**AIM OF THE EXERCISE**
Give back exactly the first lines of the entries below, through the line with "Given: Select the Ремонт дворов sidebar link".

Stored data entries:

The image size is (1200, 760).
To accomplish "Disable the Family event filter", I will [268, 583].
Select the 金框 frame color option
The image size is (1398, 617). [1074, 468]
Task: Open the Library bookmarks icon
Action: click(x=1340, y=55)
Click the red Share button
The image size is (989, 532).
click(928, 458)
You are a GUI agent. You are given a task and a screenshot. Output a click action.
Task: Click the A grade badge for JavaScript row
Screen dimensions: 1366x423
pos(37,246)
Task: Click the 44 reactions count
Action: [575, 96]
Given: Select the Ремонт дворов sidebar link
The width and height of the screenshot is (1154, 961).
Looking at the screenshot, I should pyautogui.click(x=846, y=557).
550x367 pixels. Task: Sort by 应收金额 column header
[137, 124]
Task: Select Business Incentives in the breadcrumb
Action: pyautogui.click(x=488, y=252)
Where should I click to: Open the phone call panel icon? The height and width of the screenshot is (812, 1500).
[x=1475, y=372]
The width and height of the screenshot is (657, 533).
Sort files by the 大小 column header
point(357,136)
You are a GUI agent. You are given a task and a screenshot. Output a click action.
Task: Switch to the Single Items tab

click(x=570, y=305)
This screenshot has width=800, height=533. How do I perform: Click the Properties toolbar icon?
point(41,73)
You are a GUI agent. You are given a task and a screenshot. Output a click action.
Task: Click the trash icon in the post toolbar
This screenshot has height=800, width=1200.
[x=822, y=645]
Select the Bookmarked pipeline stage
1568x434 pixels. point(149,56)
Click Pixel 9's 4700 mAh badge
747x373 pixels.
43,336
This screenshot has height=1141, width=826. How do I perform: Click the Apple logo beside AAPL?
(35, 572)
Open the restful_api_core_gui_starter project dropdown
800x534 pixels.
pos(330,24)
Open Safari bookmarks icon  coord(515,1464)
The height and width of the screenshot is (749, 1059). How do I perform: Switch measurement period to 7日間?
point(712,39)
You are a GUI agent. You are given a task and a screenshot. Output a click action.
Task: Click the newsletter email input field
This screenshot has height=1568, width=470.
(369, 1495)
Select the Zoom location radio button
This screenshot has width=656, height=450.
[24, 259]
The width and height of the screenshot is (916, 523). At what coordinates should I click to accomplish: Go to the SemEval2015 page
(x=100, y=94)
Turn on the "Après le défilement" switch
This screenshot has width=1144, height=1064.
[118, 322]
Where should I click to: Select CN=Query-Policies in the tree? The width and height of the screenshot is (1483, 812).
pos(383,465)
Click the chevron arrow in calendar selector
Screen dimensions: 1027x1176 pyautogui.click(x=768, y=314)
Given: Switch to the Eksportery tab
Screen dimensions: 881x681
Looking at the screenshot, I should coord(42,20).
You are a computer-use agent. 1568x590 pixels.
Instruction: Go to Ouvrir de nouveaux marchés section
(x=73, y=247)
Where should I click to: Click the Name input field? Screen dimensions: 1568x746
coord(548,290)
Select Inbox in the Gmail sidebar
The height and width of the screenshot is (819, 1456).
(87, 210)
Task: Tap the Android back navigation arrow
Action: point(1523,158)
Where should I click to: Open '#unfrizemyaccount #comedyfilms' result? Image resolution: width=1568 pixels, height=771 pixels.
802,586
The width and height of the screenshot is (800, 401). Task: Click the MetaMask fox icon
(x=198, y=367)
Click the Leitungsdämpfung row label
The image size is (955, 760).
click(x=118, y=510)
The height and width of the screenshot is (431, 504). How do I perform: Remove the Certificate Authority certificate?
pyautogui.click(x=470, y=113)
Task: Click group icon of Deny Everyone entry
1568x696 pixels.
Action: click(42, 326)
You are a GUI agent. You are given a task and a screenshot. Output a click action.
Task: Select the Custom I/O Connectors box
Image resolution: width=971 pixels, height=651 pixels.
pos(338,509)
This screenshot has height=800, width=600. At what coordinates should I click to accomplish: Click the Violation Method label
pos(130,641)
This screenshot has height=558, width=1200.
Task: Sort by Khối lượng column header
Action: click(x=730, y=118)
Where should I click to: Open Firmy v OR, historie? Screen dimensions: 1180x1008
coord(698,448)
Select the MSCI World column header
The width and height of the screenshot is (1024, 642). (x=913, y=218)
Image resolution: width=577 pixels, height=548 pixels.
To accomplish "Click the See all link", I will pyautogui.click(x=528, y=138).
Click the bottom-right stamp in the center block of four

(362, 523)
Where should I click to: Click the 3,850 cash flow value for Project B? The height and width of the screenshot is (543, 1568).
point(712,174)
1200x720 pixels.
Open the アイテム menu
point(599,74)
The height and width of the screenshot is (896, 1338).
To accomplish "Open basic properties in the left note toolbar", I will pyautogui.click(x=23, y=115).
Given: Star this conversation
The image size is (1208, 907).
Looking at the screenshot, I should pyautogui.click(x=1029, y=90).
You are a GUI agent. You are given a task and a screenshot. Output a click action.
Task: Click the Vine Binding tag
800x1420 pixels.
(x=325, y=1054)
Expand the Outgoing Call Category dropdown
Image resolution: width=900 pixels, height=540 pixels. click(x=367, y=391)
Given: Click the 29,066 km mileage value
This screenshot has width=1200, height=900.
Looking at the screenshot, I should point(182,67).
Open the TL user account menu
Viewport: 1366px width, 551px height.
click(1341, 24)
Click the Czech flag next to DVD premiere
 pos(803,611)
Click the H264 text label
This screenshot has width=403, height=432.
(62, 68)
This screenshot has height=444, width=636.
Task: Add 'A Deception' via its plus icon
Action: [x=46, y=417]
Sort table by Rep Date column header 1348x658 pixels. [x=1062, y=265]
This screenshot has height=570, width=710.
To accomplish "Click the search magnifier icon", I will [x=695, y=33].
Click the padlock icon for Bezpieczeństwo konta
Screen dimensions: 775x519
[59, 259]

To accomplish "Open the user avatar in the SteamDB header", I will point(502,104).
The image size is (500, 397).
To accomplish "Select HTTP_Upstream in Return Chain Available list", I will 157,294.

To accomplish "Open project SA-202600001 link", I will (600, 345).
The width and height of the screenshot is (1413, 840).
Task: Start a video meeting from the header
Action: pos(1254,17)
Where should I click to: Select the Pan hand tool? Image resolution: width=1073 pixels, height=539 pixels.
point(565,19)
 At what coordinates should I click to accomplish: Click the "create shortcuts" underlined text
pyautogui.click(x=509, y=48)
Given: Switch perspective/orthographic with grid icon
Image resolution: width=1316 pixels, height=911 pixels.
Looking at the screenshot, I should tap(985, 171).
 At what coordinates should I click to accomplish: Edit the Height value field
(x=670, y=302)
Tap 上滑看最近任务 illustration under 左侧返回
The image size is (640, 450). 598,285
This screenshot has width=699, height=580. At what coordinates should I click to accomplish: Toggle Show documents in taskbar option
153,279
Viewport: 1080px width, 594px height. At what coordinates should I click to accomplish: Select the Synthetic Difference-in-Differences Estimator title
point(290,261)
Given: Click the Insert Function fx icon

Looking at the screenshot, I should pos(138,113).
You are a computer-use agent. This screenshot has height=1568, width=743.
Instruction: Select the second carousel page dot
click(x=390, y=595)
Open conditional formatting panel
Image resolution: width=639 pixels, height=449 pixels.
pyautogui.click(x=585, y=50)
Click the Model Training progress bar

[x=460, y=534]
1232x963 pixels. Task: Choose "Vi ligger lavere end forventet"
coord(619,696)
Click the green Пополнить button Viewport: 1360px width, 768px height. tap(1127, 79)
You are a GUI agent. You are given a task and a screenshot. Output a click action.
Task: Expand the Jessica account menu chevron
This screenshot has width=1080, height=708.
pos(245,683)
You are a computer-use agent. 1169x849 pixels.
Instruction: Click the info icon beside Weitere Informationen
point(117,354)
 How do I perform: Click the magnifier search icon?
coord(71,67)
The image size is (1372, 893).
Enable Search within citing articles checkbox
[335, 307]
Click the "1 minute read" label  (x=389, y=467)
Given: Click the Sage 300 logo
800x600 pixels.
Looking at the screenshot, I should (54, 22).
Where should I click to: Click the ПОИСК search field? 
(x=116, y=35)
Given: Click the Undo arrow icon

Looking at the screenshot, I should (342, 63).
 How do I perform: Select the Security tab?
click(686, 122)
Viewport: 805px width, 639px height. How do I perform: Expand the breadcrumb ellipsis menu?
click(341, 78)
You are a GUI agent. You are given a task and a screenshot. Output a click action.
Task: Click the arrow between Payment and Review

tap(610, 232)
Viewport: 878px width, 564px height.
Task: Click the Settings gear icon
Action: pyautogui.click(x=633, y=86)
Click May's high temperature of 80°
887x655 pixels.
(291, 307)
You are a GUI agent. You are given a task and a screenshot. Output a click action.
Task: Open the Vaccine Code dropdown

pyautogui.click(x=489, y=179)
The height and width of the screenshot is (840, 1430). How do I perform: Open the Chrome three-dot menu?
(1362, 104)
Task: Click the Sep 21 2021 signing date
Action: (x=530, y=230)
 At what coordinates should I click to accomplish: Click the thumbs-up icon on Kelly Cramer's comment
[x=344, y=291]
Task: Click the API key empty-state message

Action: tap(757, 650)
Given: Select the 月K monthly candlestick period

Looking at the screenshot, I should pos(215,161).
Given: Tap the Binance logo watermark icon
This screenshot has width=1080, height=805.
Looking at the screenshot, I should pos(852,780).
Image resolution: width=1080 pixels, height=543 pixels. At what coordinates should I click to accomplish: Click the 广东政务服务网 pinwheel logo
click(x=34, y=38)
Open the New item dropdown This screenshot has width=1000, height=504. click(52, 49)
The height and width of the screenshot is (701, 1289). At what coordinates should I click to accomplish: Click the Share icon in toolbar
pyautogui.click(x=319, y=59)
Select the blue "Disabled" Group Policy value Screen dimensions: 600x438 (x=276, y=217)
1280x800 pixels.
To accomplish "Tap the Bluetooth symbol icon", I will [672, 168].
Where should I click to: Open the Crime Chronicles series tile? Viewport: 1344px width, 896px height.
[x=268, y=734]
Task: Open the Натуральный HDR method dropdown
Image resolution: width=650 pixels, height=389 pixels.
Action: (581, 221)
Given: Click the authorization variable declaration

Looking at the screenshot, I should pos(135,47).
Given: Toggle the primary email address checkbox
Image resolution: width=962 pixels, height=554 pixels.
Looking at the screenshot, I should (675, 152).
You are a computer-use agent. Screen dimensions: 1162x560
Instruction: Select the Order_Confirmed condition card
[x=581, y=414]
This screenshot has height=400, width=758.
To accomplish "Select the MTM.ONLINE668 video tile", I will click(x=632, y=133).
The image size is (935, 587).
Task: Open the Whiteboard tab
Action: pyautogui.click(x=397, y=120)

**RESULT OF THIS TASK**
The image size is (1200, 760).
To accomplish "Disable the Family event filter", I will [268, 583].
Select the 金框 frame color option
The image size is (1398, 617). [1074, 468]
Task: Open the Library bookmarks icon
Action: click(x=1340, y=55)
Click the red Share button
The image size is (989, 532).
click(928, 458)
You are a GUI agent. You are given a task and a screenshot. Output a click action.
Task: Click the A grade badge for JavaScript row
Screen dimensions: 1366x423
pos(37,246)
Task: Click the 44 reactions count
Action: [575, 96]
Given: Select the Ремонт дворов sidebar link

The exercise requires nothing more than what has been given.